Above all, Mering gives us a truly superb, carnal and vivid text in the song ‘Grapevine’: she remembers a love, an “emotional cowboy with no hat and no boots” that made her burn with passion (“California’s my body / And your fire runs over me” ) but who took his love away like a child with a ball (“He has the power to take his love away” ). In this recalling his nocturnal longing would be to return to the vineyard where perhaps they made love all night long, lying in the meadows, in a bucolic image full of life and love (“But I still think of him at night / Ooh, you know I would go back to the camp” ) and instead now they’re just like “Now we’re just two cars passing by on the grapevine”. The image that I see when reading this closing sentence is of two parallel carts harvesting, on two roads that will never meet, and therefore there is no happy ending.
Mering, with her writing always a bit over the top in that being a bit apocalyptic (perhaps a legacy of having been raised by Pentecostal Christian parents), also very clearly identifies who can improve this stalemate of people “who don’t know where we’re going” (“We don’t know where we’re going” shesings in ‘Hearts Aglow’) and that is only the new generations: in fact on ‘Children of the Empire’she heralds the dawn of a new man (“The dawning of a brand new man”) in which only children can change things (“Children of the empire wanna change”) in search of the “eternal flame”, i.e. the reason why we really live.
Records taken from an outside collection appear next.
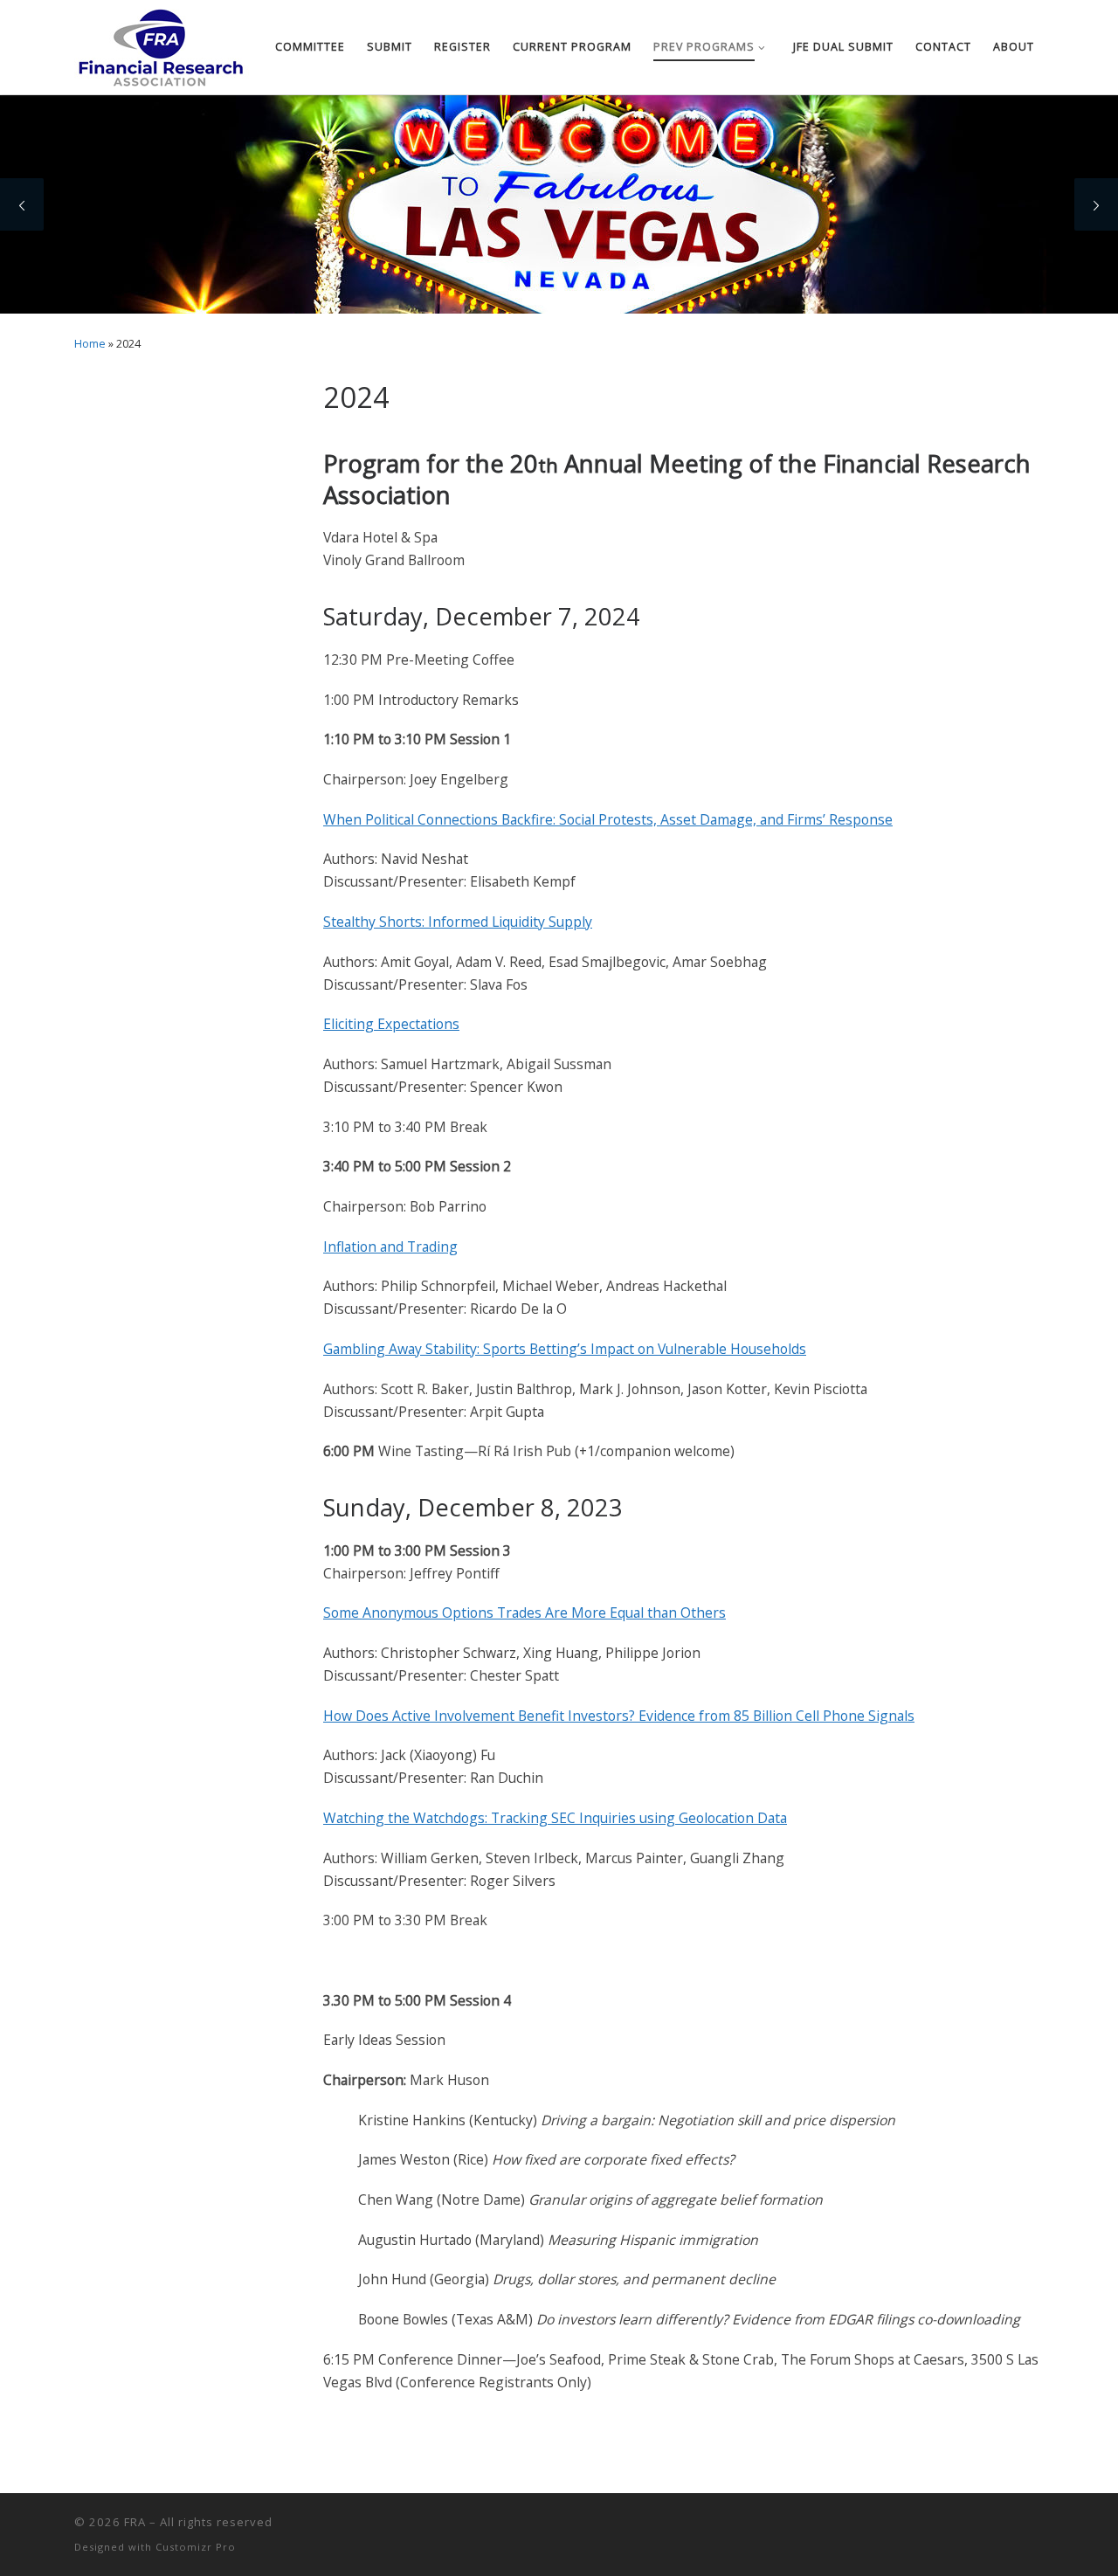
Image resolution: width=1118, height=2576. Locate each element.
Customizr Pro (195, 2546)
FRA (135, 2522)
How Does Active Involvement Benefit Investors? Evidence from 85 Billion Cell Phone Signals (618, 1715)
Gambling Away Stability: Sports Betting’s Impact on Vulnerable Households (564, 1348)
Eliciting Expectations (391, 1023)
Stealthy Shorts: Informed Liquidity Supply (457, 921)
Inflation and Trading (390, 1246)
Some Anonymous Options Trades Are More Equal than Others (524, 1612)
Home (90, 343)
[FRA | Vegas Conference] (161, 43)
It’s not about surviving, it’s about burning with life.
And the concluding message is perfectly focused: it has been a “long and strange year” (there are almost three now, to tell the truth), we find ourselves immersed in a different world and we ourselves are different, they say that the worst is over and it’s time to go out, to have fun, to look to the future (from ‘The Worst is Done’) but, in reality, Weyes concludes in a certainly ironic way given that the accompanying music is lively, we are broken, we feel older and the worst is yet to come.
It’s been a long, strange year […] They say the worst is done And it’s time to go out […]
We’re all so cracked after that/ Got kinda old […]
But I think the worst has yet to come
But Weyes Blood doesn’t worry about all this, she observes it, scrutinizes it, analyzes it, but then goes her own way which is inevitably spiritual because her approach appears almost ascetic. The goal, as she says, is “understanding the natural cycles of life and death”, and listening to the album leaves in our souls an awareness that perhaps is taken for granted but which we often forget: that in the darkness, in dark times, hearts light up and shine even brighter.